Exercise goal – The lines from the start of the listing through the line containing "Given: Open the Signatures panel" should be printed exactly, and no other lines should be printed.

Extracted material –

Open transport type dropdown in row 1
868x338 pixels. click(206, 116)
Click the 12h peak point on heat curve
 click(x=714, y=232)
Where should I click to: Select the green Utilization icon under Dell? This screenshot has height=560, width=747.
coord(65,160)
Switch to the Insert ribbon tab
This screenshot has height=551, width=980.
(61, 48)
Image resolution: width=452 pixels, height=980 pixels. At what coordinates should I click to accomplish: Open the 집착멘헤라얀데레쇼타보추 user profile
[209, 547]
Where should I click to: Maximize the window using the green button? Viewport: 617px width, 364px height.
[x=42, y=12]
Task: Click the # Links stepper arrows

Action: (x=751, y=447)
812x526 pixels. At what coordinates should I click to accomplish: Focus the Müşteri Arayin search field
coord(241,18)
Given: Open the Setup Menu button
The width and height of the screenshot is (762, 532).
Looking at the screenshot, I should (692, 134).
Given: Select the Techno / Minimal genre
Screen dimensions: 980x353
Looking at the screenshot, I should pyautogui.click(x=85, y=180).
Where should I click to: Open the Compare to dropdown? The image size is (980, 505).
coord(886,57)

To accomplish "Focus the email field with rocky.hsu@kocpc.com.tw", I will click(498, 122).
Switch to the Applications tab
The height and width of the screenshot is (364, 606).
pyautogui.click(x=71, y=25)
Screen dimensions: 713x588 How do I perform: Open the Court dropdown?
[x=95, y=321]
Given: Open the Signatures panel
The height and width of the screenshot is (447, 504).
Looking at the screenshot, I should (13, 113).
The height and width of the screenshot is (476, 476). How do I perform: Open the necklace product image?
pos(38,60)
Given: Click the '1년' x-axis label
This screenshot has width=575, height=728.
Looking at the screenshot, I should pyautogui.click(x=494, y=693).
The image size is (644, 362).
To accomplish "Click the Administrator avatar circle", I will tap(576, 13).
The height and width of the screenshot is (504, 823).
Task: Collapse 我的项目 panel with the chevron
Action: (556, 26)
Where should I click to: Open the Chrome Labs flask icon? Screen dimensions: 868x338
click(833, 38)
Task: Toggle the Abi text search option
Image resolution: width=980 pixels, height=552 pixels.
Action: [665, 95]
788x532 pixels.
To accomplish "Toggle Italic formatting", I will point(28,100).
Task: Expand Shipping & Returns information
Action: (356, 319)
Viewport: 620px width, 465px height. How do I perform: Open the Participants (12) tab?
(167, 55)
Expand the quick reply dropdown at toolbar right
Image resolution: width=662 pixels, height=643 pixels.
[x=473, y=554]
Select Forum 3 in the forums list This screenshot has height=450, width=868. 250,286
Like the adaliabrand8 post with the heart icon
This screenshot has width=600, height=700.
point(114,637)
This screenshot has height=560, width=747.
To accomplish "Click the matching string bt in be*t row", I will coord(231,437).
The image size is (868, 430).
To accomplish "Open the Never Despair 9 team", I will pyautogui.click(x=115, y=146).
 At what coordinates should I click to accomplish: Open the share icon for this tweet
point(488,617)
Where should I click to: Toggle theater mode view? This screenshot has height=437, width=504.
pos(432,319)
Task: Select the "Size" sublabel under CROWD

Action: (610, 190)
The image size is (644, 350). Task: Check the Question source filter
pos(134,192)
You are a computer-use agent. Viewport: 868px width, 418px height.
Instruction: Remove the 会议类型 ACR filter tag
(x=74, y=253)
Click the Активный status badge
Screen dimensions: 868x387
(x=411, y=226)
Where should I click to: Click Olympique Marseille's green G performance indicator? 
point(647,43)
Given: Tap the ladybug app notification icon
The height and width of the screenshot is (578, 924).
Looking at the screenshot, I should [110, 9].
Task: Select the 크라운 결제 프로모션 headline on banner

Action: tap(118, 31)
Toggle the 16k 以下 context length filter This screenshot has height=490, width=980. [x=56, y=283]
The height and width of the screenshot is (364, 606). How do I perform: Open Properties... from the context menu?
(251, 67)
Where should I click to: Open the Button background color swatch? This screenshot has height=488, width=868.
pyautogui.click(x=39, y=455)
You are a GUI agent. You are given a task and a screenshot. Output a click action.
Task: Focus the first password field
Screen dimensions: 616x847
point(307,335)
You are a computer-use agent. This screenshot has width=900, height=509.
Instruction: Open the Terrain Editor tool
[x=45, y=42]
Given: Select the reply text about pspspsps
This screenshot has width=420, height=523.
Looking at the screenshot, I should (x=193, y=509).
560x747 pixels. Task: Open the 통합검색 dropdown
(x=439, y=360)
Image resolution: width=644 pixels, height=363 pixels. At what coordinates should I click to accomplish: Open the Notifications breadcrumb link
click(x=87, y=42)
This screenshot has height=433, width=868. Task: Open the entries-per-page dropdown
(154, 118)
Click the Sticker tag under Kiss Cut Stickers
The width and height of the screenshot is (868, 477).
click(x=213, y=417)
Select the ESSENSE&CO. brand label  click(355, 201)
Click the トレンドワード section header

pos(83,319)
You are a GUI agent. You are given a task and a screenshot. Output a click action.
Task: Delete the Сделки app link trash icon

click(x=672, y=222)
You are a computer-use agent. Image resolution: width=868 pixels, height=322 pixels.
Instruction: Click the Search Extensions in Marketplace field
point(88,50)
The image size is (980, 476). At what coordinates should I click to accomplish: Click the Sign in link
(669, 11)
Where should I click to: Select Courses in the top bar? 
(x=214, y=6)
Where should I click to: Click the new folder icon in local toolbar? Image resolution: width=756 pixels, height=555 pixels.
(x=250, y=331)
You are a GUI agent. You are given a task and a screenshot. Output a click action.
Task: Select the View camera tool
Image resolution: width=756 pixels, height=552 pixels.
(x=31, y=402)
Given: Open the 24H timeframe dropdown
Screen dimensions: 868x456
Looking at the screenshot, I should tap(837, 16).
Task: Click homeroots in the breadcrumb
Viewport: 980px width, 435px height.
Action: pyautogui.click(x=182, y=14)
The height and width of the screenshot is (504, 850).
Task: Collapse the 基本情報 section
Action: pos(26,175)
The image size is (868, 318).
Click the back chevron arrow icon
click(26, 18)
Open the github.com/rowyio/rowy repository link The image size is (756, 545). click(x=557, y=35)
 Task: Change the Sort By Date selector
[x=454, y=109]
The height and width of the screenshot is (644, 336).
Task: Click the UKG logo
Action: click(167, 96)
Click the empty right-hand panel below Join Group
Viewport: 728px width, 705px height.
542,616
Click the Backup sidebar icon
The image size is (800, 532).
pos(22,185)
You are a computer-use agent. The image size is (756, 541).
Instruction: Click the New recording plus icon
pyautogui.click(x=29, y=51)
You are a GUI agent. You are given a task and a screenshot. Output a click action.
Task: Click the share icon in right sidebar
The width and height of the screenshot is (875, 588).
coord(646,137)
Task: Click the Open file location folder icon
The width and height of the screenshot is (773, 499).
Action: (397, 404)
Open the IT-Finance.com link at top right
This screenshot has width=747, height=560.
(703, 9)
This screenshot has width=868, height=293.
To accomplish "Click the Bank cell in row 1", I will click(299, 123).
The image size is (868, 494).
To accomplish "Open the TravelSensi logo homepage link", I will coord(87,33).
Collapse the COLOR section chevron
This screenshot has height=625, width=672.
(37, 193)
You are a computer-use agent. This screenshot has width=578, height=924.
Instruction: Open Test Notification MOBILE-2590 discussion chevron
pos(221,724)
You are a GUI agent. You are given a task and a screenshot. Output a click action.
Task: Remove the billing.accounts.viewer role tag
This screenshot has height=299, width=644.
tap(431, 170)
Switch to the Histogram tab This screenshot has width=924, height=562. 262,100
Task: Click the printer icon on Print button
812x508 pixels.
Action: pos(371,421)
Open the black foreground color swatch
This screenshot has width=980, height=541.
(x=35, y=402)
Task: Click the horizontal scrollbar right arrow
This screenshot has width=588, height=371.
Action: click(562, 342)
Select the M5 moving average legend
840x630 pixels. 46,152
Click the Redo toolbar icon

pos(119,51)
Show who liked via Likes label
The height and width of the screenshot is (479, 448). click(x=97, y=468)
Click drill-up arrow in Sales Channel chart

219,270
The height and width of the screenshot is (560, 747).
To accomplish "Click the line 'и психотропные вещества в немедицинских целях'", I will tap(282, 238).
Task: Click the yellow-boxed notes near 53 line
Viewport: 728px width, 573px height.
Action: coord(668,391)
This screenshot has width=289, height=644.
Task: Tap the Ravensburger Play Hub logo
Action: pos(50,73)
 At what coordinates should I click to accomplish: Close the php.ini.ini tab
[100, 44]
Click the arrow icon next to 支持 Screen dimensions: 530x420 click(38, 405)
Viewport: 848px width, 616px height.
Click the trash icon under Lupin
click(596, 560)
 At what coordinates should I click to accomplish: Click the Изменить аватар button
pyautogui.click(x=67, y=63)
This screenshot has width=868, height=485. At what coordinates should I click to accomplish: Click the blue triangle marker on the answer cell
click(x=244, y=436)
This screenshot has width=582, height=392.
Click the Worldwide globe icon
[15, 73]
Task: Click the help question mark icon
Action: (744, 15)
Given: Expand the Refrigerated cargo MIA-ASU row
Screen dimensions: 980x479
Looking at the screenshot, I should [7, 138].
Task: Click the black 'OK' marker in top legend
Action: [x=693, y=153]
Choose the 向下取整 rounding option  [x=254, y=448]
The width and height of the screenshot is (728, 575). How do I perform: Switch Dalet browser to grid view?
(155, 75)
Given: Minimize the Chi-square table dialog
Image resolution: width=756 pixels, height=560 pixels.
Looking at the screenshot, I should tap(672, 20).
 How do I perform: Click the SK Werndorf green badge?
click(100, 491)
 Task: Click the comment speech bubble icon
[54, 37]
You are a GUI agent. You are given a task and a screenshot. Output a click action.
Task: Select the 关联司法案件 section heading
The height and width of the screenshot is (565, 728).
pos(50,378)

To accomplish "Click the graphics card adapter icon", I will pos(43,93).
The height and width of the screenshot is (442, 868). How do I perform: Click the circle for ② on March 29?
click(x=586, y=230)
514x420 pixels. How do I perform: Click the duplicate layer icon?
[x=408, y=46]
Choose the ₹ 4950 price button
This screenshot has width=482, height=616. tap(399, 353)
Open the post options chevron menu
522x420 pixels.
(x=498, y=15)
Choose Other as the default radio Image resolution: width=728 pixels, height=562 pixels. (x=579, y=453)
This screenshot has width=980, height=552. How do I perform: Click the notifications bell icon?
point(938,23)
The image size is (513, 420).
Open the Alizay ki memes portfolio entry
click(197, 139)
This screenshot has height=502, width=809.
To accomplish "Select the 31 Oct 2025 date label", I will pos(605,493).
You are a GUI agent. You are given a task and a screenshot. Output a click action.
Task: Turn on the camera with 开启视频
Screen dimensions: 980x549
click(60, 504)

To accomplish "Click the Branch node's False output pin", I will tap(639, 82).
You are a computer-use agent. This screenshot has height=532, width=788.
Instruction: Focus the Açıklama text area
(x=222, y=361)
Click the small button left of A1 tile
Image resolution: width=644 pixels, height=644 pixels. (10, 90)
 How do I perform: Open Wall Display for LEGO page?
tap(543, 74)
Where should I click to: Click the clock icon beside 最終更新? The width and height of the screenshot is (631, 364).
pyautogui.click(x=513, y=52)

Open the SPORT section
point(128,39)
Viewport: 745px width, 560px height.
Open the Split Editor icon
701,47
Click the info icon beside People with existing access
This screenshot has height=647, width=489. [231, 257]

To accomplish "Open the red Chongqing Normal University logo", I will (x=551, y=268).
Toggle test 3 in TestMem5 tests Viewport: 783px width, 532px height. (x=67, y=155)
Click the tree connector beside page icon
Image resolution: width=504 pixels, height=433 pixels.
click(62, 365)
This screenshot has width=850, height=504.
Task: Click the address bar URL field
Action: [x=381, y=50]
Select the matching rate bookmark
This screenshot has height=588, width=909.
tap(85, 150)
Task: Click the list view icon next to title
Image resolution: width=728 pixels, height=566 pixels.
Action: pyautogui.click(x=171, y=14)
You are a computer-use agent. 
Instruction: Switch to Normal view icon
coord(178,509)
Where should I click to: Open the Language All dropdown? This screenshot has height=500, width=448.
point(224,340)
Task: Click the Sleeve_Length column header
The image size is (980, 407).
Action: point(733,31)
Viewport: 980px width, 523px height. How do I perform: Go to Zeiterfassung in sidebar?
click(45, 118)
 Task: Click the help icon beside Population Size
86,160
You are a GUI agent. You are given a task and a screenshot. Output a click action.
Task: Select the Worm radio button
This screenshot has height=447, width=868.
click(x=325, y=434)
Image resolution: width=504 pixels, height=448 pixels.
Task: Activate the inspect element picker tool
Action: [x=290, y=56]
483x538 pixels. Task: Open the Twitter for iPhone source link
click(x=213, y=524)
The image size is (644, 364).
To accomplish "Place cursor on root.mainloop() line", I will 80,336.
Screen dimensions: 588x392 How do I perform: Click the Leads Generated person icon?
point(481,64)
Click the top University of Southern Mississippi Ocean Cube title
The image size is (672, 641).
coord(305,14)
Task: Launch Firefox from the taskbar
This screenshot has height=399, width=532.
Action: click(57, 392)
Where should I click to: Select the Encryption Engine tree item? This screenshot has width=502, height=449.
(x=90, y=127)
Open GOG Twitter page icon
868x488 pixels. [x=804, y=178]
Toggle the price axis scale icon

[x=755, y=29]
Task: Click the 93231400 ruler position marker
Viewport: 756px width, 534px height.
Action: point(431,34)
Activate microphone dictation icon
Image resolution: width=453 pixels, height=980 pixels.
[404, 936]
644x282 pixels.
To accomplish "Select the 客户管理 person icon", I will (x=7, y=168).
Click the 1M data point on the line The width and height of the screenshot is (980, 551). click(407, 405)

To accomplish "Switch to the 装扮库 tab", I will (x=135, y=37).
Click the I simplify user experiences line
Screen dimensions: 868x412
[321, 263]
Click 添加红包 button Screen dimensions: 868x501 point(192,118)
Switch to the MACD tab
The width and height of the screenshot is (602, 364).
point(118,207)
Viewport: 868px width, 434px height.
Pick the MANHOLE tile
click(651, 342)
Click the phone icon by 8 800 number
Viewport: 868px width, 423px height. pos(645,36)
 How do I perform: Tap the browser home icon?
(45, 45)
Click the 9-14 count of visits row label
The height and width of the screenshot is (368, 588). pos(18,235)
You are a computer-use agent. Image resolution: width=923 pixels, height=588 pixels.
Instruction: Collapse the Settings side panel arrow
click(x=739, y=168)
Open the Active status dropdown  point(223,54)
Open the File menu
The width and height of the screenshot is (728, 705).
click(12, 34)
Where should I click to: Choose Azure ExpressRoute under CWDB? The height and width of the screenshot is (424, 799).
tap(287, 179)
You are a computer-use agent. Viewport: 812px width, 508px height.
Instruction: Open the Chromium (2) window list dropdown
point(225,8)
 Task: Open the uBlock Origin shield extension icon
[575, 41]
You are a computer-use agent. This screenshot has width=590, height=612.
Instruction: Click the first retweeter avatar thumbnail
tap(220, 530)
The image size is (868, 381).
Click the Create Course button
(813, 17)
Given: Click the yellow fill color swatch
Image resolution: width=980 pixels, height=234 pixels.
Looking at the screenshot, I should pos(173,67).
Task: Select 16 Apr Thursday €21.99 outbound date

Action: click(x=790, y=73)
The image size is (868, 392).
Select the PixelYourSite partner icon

Result of the task –
Open transport type dropdown in row 1
868x338 pixels. click(206, 116)
Click the 12h peak point on heat curve
 click(x=714, y=232)
Where should I click to: Select the green Utilization icon under Dell? This screenshot has height=560, width=747.
coord(65,160)
Switch to the Insert ribbon tab
This screenshot has height=551, width=980.
(61, 48)
Image resolution: width=452 pixels, height=980 pixels. At what coordinates should I click to accomplish: Open the 집착멘헤라얀데레쇼타보추 user profile
[209, 547]
Where should I click to: Maximize the window using the green button? Viewport: 617px width, 364px height.
[x=42, y=12]
Task: Click the # Links stepper arrows

Action: (x=751, y=447)
812x526 pixels. At what coordinates should I click to accomplish: Focus the Müşteri Arayin search field
coord(241,18)
Given: Open the Setup Menu button
The width and height of the screenshot is (762, 532).
Looking at the screenshot, I should (692, 134).
Given: Select the Techno / Minimal genre
Screen dimensions: 980x353
Looking at the screenshot, I should pyautogui.click(x=85, y=180).
Where should I click to: Open the Compare to dropdown? The image size is (980, 505).
coord(886,57)

To accomplish "Focus the email field with rocky.hsu@kocpc.com.tw", I will click(498, 122).
Switch to the Applications tab
The height and width of the screenshot is (364, 606).
pyautogui.click(x=71, y=25)
Screen dimensions: 713x588 How do I perform: Open the Court dropdown?
[x=95, y=321]
Given: Open the Signatures panel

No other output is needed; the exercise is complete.